If you don’t use a pet sitter that is someone they know, your cat could become upset and withdrawn during your absence. Also, if you have multiple people come in and out of your house, over time, try to introduce your cat and these people. This way, the cat knows they are friends of the family and won’t be afraid of them when they come through your home.

Maine Coons are highly adaptable.

Are you looking for a cat that is good for city living? A cat that is good for country living? What about a cat that can hang in suburbia? Guess what? The breed perfect for that is a Maine Coon! This breed is highly adaptable. Whatever living environment you have, this cat breed will adjust too. They are delighted, and as long as their humans treat them with love, they aren’t concerned about geography. They make the best of any situation.

Maine Coons have an extended kitten stage

Cats as large as a Maine Coon don’t get there overnight. It takes some time to grow to this size. And as Maine Coon owners know, to get to their full capacity can take years. The average cat has finished growing by one year, two years old at the most. That isn’t the case with Maine Coons. Most are not done until around three years old. It can even take males as long as five years to hit full maturity. This means a lengthy kitten phase for Maine Coon owners.

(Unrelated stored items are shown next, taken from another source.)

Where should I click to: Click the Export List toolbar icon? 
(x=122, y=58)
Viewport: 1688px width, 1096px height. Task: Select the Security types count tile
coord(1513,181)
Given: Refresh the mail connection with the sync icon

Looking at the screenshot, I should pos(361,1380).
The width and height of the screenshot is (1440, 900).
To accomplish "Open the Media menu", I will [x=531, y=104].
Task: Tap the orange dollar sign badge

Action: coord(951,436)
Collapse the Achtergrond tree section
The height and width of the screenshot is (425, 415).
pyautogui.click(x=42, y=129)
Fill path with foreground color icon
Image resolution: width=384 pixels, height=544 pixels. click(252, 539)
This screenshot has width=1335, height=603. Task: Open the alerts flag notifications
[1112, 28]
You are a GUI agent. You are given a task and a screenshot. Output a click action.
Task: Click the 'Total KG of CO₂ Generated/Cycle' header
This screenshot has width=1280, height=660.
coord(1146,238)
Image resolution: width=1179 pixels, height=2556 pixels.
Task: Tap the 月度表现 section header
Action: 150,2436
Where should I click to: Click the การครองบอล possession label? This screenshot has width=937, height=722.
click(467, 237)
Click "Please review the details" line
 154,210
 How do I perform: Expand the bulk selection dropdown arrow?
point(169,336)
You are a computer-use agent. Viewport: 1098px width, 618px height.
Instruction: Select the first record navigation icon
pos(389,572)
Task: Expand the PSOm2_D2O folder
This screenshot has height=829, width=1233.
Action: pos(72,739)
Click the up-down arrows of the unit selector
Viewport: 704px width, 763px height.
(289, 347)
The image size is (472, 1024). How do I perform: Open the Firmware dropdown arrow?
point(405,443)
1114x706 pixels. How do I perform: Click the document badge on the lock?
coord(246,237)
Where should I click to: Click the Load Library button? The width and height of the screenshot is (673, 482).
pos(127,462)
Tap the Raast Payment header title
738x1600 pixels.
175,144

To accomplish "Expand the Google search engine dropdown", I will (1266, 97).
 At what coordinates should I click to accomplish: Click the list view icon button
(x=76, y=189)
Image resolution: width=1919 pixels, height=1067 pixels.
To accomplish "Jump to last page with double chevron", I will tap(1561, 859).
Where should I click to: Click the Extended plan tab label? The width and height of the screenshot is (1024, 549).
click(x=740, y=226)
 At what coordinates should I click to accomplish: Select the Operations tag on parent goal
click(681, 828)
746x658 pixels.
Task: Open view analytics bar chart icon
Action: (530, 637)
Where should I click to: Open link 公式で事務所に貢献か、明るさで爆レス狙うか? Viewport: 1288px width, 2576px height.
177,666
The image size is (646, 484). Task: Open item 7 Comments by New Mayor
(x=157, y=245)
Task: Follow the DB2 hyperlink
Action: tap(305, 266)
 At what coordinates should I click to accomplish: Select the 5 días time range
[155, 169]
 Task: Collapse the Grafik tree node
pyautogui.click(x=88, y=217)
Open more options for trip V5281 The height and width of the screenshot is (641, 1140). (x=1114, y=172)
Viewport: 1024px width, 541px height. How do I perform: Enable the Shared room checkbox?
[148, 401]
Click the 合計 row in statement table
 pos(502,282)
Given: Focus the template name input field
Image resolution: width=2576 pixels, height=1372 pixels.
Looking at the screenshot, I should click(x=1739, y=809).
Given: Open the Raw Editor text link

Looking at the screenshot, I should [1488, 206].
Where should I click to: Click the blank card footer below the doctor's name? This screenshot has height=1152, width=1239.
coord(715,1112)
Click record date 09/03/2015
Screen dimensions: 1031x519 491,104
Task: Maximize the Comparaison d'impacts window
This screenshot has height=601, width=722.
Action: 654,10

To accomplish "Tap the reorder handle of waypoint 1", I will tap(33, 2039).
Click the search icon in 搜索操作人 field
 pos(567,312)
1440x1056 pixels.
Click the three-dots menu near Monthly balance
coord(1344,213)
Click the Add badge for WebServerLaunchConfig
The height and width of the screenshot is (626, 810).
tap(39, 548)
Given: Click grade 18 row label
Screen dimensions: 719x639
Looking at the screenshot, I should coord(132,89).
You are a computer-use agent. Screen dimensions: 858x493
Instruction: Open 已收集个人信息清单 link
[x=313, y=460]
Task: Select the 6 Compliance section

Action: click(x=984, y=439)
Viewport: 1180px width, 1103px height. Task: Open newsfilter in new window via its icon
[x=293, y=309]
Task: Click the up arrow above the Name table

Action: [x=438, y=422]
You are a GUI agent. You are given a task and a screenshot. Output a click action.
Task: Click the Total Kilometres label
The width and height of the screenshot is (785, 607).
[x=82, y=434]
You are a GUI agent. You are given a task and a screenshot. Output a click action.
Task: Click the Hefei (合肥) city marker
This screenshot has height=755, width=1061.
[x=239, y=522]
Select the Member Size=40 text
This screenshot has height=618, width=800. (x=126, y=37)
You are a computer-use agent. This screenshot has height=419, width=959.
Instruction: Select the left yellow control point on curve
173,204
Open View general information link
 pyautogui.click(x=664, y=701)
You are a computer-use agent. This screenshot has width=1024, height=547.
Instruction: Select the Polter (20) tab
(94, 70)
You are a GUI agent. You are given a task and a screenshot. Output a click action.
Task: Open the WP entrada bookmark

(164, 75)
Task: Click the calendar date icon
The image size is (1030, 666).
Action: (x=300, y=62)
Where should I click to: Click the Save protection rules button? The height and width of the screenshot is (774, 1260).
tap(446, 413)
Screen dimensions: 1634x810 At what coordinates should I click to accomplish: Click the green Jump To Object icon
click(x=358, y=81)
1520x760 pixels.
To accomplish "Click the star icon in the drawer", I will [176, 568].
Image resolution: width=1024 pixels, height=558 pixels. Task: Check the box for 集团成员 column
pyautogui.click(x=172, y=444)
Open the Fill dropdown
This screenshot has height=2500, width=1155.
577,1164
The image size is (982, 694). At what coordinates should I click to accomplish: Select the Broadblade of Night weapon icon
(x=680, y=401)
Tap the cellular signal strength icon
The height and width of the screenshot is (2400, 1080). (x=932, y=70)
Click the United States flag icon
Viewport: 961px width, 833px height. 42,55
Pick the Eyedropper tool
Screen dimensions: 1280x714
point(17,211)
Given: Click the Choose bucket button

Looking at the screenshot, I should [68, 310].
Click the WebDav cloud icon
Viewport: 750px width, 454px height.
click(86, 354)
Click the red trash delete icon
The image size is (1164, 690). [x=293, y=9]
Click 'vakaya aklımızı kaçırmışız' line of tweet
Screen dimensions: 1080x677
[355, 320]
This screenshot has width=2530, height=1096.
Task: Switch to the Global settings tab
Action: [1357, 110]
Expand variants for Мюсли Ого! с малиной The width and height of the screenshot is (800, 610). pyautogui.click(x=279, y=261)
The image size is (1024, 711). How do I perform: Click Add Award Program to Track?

Kittens are loads of fun but are high octane and require a great deal of work and attention. While still a great deal of work, the average owner can hang on through a year or so of kitten antics. 3-5 years of those same antics is a sizable commitment. It isn’t a commitment that every person is cut out for.

Maine Coon cats are an absolute delight. But as impressive as they are, this cat may not be for everyone. Hopefully, these pros and cons will help you decide if this cat is the best fit for your family and home.